Vertical Slicing techniques for user stories in ETL (DataStage to Abinitio) migration Project

Last post 11:29 am August 24, 2021
by Balaji Dhamodaran
4 replies
06:15 am August 23, 2021


I have below question for which I am looking for inputs/ suggestions from you all. 


I'm currently with ETL squad who are deployed to migrate DB jobs from DataStage to Abinitio and we also use Golden Gate setup to extract and pass on the data to destination tables. We already scope defined, i.e. migrate all the jobs from DataStage to Abinitio so that DS will be shutdown for end users. 

But, as per our sprint (Planning, refinement) sessions, we organize and prioritize which jobs should we migrate into Prod. The user stories are written in a way that "Conversion of PXJ_WEBATM_HOST_RPT job" which the developer(s) is aware of the graph in the DataStage and then will work on it. 

As scrum master, I have coached team to split the user story into minimal tasks which can be done in a day so that we can estimate in a better way. The current tasks each story has is 1. Development, 2. Unit testing, 3. Code Review, 4. SIT/UAT testing, 5. Prod Acceptance / Reject, 6.Done. 


Do we any specific slicing techniques which can be tailor fit to the ETL projects? The team are pretty new to the slicing techniques and they have no idea.

Thanks in advance for your suggestions 



11:45 am August 23, 2021

You say that scope is already defined. What uncertainty is there, which can then be brought under control, Sprint by Sprint? Any "slicing" of work should help the team frame and meet Sprint Goal commitments for this purpose.

12:45 pm August 23, 2021

Ian as I mentioned, the Scope is more or less like end outcome rather on incremental wise. "We already have scope defined, i.e. migrate all the jobs from DataStage to Abinitio so that DS will be shutdown for end users" 

This is what the Org would like to see down the line after 4 months. And to achieve it, we are picking it up in chunks (each module and migrating) and pushing to prod every 2 weeks. This scope is very clear and we are aligned with it. 


My question was rather on the user story side. When the team picks stories, during planning session, the activities / tasks involved to achieve the HOW part will be created by the team. As of now, we are following very basic way to do it. Is there any thing specific to ETL. Having this will not accelerate our release cycle or the other way around.


02:18 pm August 23, 2021

Ian's response is - as always- deep suggestion whether you need or not Scrum (when there is no uncertainty, there is no need and maybe no value in "doing Scrum") :) This forum you can receive expertise regarding Scrum itself. 

Let me try to help you with your case, although bear in mind, that this mentoring requires to be adjusted and validated via number of experiments in well run Scrum.
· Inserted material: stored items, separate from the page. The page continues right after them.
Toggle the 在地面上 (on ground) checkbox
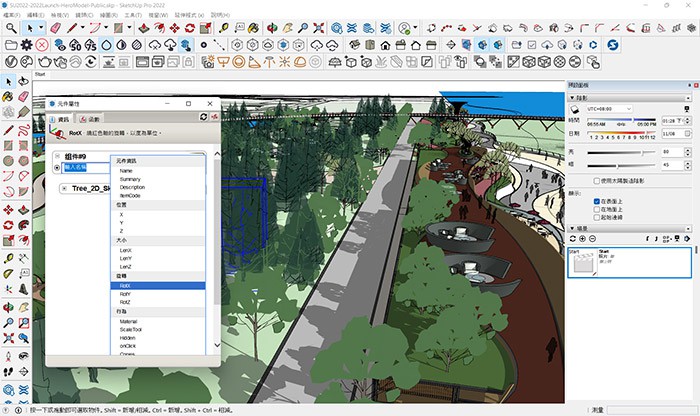 (597, 210)
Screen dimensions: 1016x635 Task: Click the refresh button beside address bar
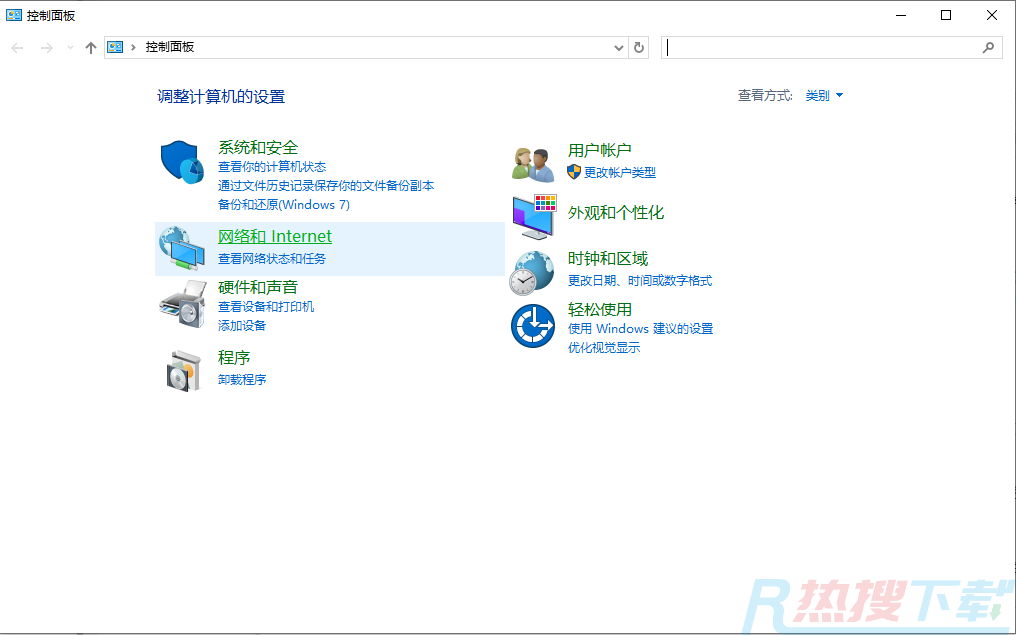[640, 47]
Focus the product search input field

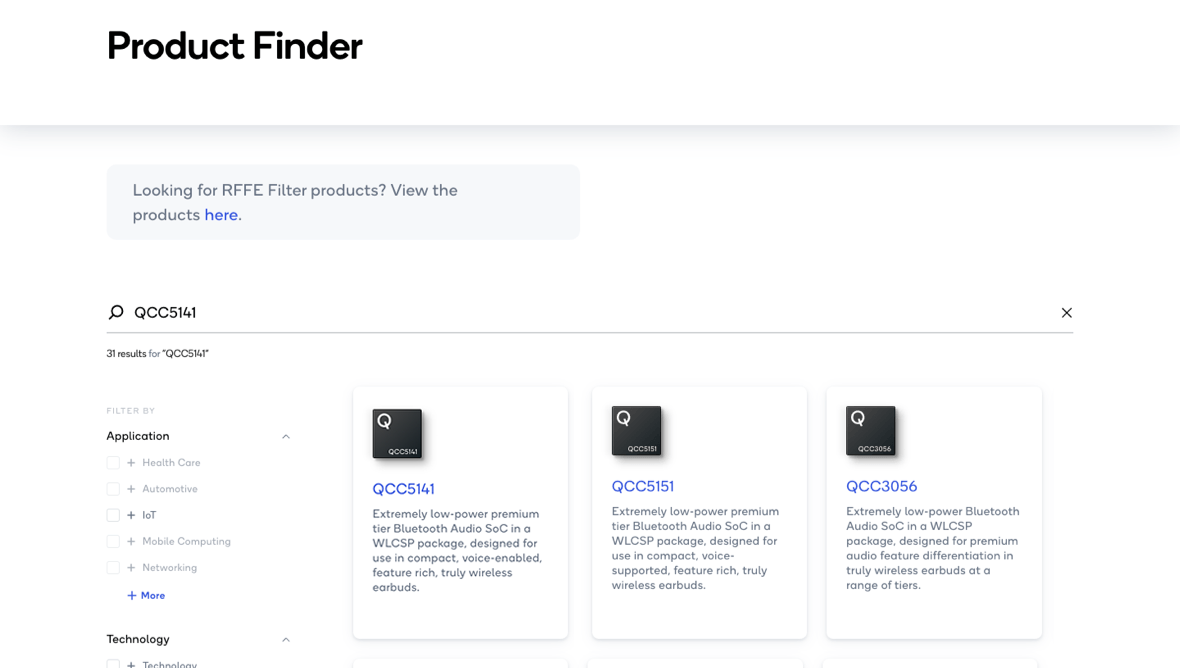coord(590,313)
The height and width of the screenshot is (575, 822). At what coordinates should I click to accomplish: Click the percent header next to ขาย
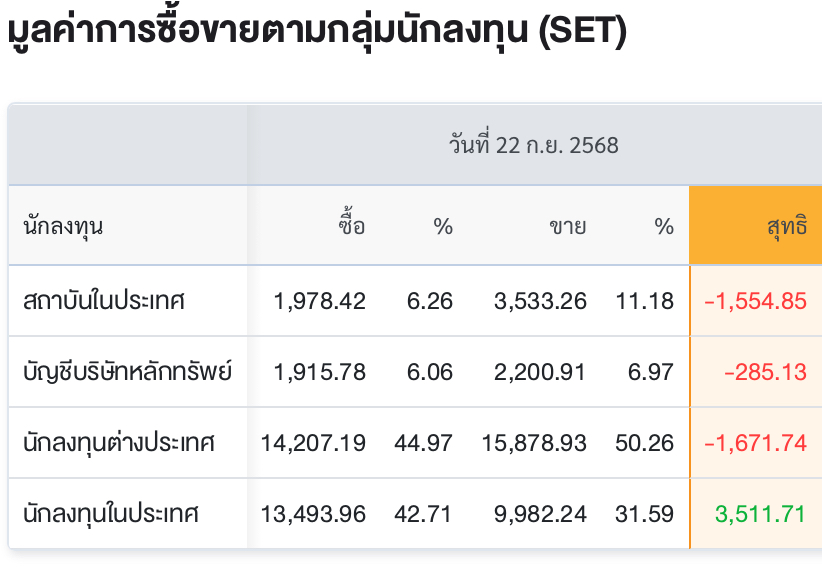(664, 227)
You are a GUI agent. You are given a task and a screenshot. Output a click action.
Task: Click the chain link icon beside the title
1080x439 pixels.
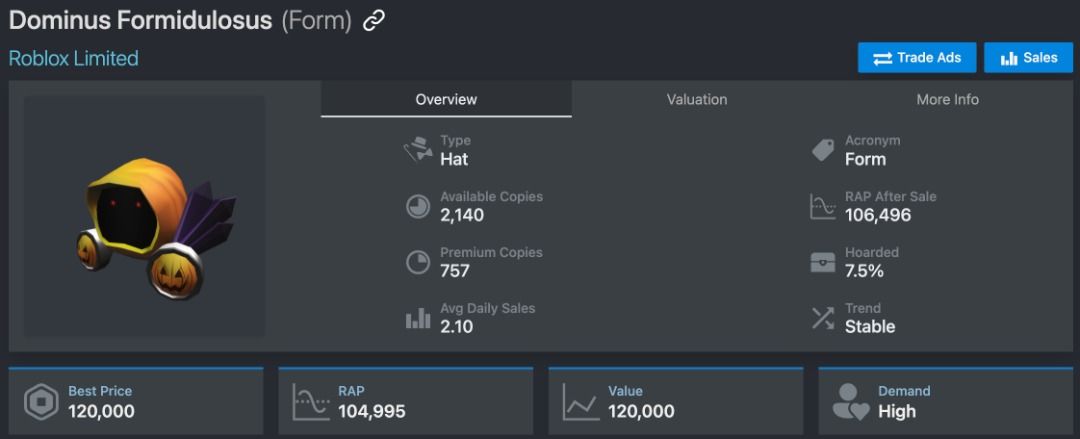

My experience here is as follows: you move concepts (data pipelines?) from one BI technology to another BI technology. The uncertainty (which is important factor to consider when using Scrum, as suggested by Ian) here is usually "what is done in technology A, could we also do this similarly in technology B?" or "this ETL mapping is specific for technology A, how could we design and implement it in in B". You should probably split your work vertically per full data pipeline (something that may require to design part of dat model, provide dta transfromation, cleansing, mapping etc.). This is your full user story.
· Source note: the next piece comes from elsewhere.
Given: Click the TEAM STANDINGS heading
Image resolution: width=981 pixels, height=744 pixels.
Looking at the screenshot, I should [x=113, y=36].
To split this story to smaller stories, when required, you could consider r&d work "how to do it in B" or to consider to implement general case first, and then to add additional stories to enrich the process by cleansing, special cases, data validation etc.

vertical story (full data pipeline) --split1-> spike (r&d) + work

vertical story (full data pipeline) --split2-> basic case + cleansing data + data validation

11:29 am August 24, 2021

From your explanation, it seems the project is more technical and not much of end customer facing. SInce your team knows the end goal to be achieved(like the total number of jobs to be migrated) and all you want to know is the 'How to do' part.

Here I agree with Ian and Tomasz as your team needs to figure out what problem you will address by doing in Scrum way because you may not have a definite increment as such to create in every sprint.  And if you want to create Product Backlog items for each job separately, Then you can think to work with Kanban principles. This way the team can look for the throughput to measure how many jobs migrated in given time so that helps to estimate better.